Open Tunings leben davon, dass man einfach "irgendwie" in die Saiten hauen kann, und es klingt "richtig". Man kann sehr gut rotzig spielen und es klingt trotzdem, weil ja "in sich" immer stimmig. Im Sinne von Keith also durchaus ergonomisches Spiel! Und weil es einfach geht und schnell gut klingt, hat man auch mal fix ein neues Riff im Kasten ohne dass man gross greifen und denken und sortieren muss.
Wenn man eins tiefer einsteigt - bei Keith kommen gerne mal offene Saiten vor, die ja nun auch wieder anders klingen als gegriffene. Gutes Beispiel ist Brown Sugar - der Erste Akkord im Chorus ist ein "alle Saiten offen" G, und auch danach im Lick/Riff kommt noch mal die "null" vor. Das rumst wirklich fein. Sowas geht halt im Standard-Tuning bei einem Dur-Akkord quasi nicht... und auch genau deshalb ist so ein Stück nicht "authentisch" im Standard-Tuning nachzuspielen. Es klingt einfach immer anders - man muss kontrollierter rangehen, mehr abdämpfen, "besser"/sauberer spielen und sofort ist man in einem anderen musikalischen Territorium. Gilt ebenso und insbesondere so beim Slide-Spiel.
(Ich sage nicht, dass man nicht auch im Standard-Tuning geile Riffs spielen kann - das beweisen ja z.B. auch AC/DC oder ZZ Top und Co. - aber es gibt halt einen besonderen Charakter beim Open Tuning)
(Gegenbeispiel von mir selbst: mir war total unverständlich, dass "La Grange" von ZZ Top nicht in Open A sein sollte, wo das doch quasi ein John Lee Hooker Song ist, und ich dachte das geht nur in Open A... aber anderes Thema).
(Um die Kurve wieder zu kriegen: bei den Black Crowes ist auch Rich Robinson auf vielen klassischen Songs in Open G, das hört man raus, und hier ist der spielerische Ansatz auch ähnlich wie bei Keith - und auch hier sind die Songs z.T. in Standard Tuning nicht wirklich authentisch nachspielbar).
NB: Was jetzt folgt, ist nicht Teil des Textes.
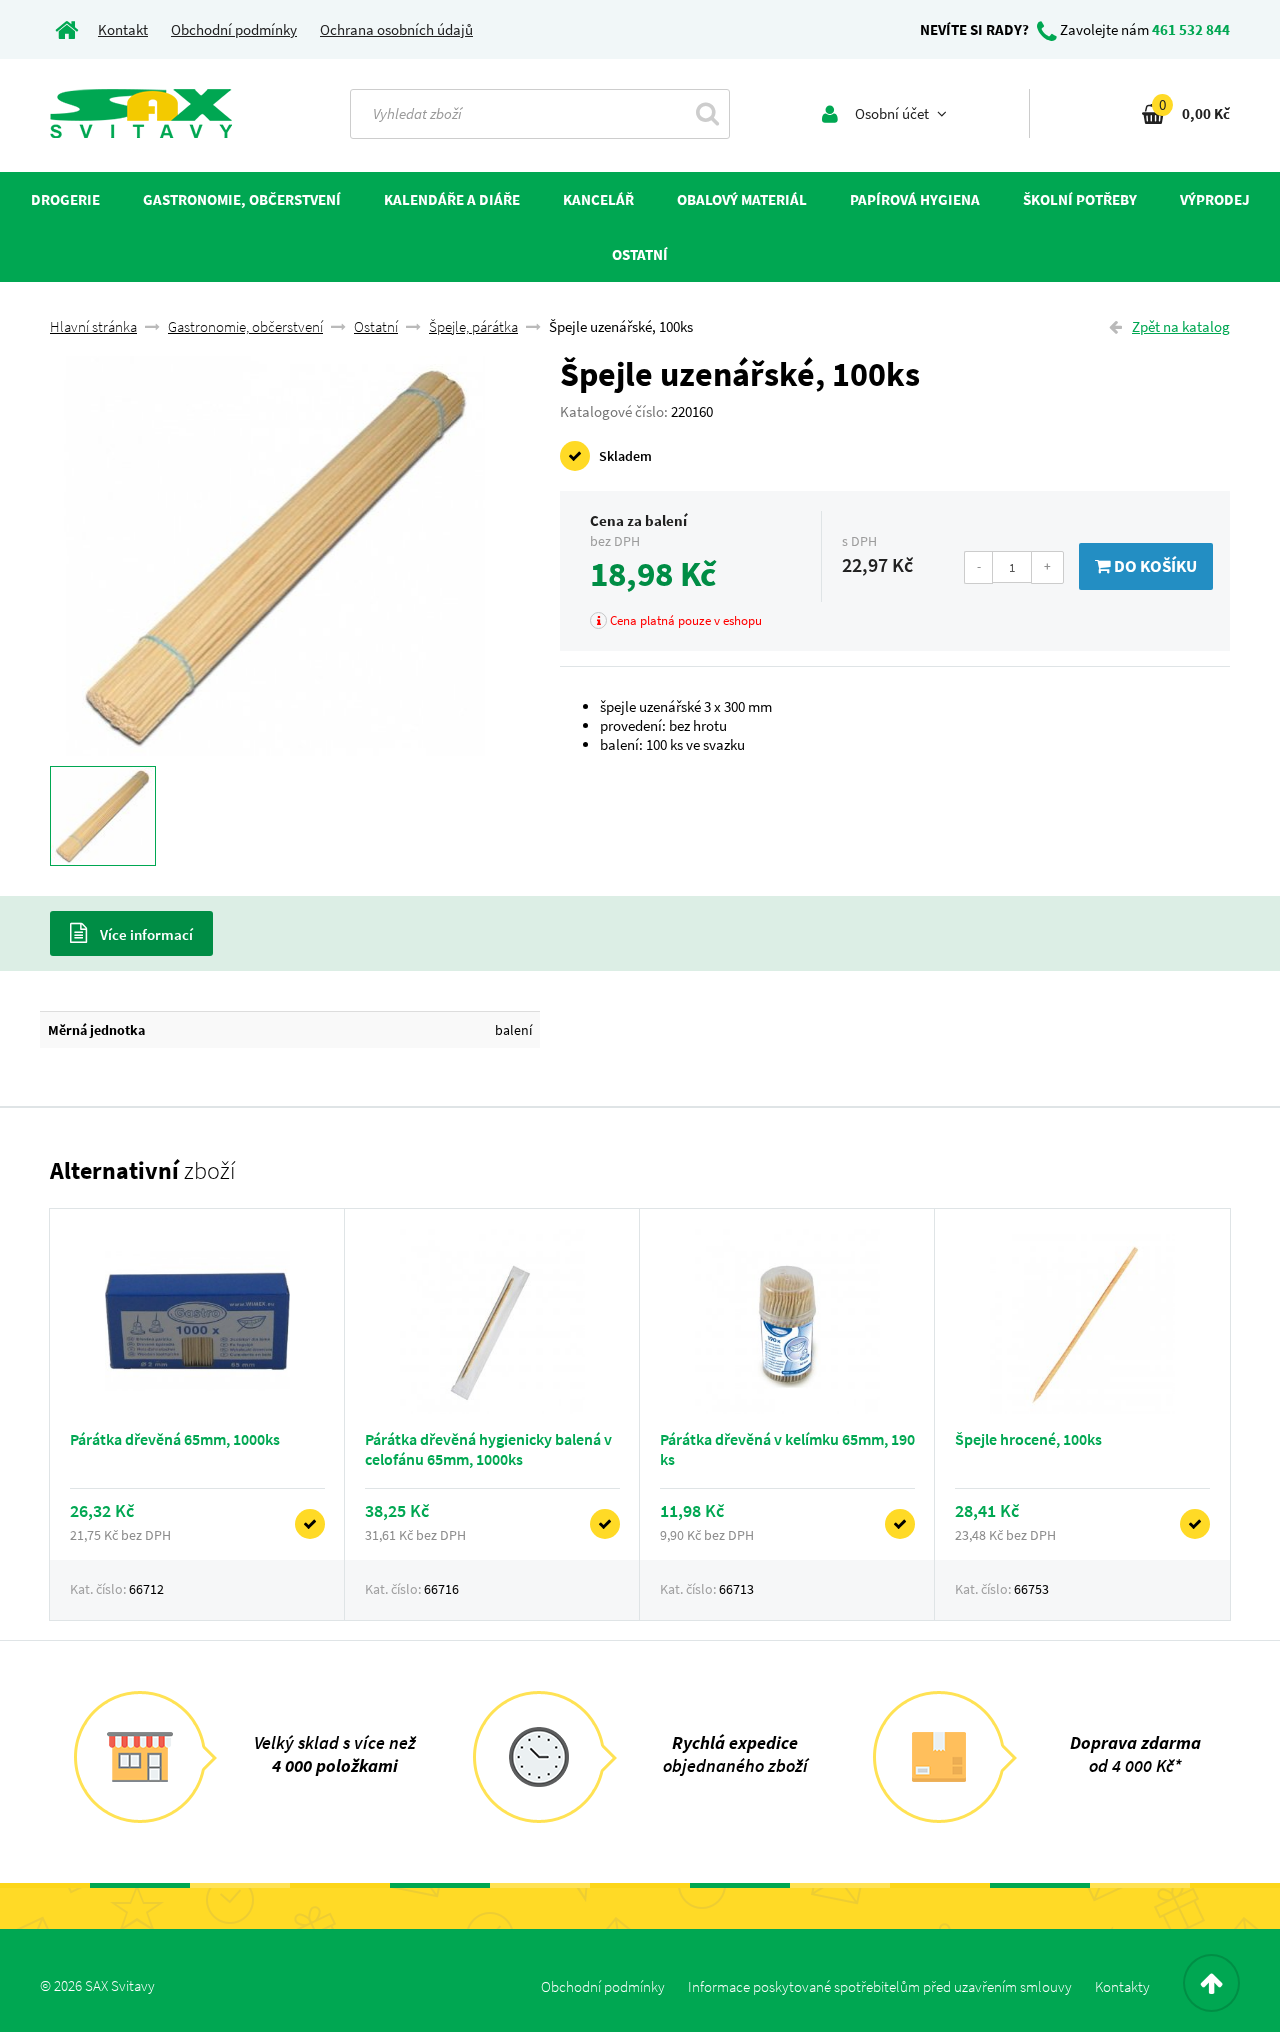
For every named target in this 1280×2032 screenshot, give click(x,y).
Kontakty (1122, 1986)
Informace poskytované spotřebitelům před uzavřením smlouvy (880, 1986)
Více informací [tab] (145, 934)
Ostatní (376, 326)
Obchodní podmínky (234, 29)
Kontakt (123, 29)
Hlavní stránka (93, 326)
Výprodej (1215, 199)
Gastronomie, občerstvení (245, 326)
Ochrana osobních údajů (396, 29)
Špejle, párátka (473, 326)
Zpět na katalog (1181, 326)
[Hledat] (707, 113)
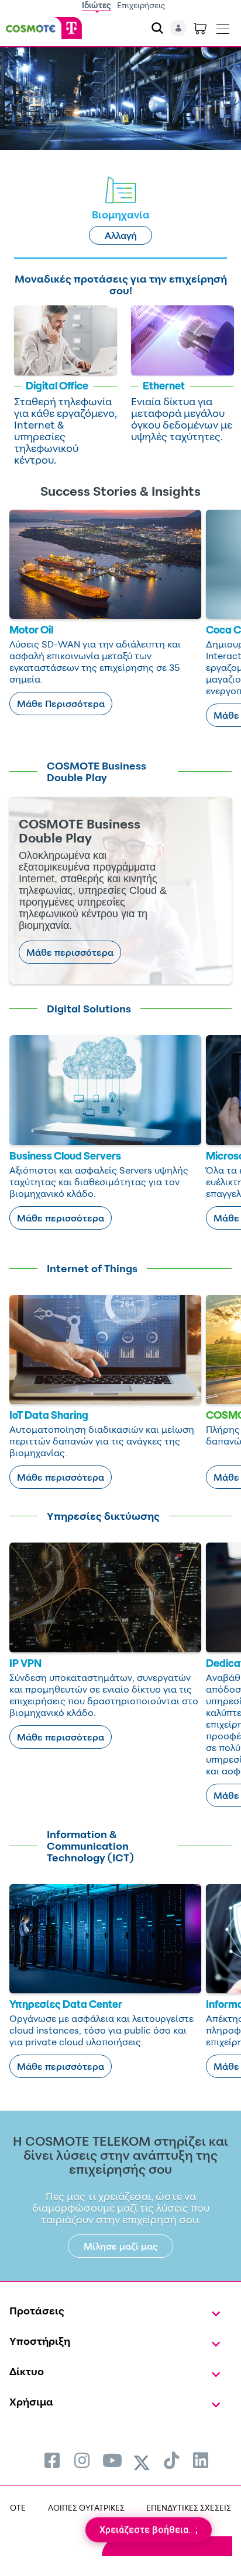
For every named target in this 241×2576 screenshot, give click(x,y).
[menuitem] (52, 2460)
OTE (18, 2507)
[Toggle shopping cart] (200, 28)
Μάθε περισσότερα (69, 952)
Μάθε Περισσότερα (61, 703)
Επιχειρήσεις (141, 5)
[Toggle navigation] (222, 26)
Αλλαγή (121, 235)
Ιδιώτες (96, 5)
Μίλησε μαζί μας (121, 2246)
Andererseits... hat Mr Richard ja sowohl vorher als auch nachher durchaus passable Songs/Licks/Riffs im Standard-Tuning geschrieben, also ist das keine 1-zu-1-Verbindung. Open G ist aber in der Tat eine durchaus andere Welt, was Gitarrenspiel angeht, es klappt (fast) nix mehr von dem, was man sonst so gelernt hat. Dafür klingt's eben auch anders und macht Vieles einfacher. Open G Tuning ist halt "eigentlich" auch ein Banjo Tuning, deswegen klingt's immer irgendwie nach Roots/Blues/Country.
Aber Vorsicht - Anderes wird schwerer bis unmöglich! Dur und Dur7 geht bestens, auch mit bisschen sus kann man spielen, aber ein simples Moll ist schon mal idiotisch schwer bis "klingt nicht". Wenn die ganze Gitarre auf G-Dur gestimmt ist, dann ist diese doofe Moll-Terz halt echt nicht zu kriegen! (Aus dem Open D/E hat man dann fix mal ein Open D/E Minor Tuning gemacht, wenn man z.B. diverse Songs von Skip James oder Bukka White spielen will). Open Tunings mit Moll geht halt nur bedingt. Und ueberhaupt, wenn es um Vierklänge geht, ist's auch absolut vorbei mit irgendwelchen Vorteilen, oft ganz im Gegenteil. Klingt nicht, nicht greifbar, nicht sinnvoll, irgendwie oft wirklich nur Krampf.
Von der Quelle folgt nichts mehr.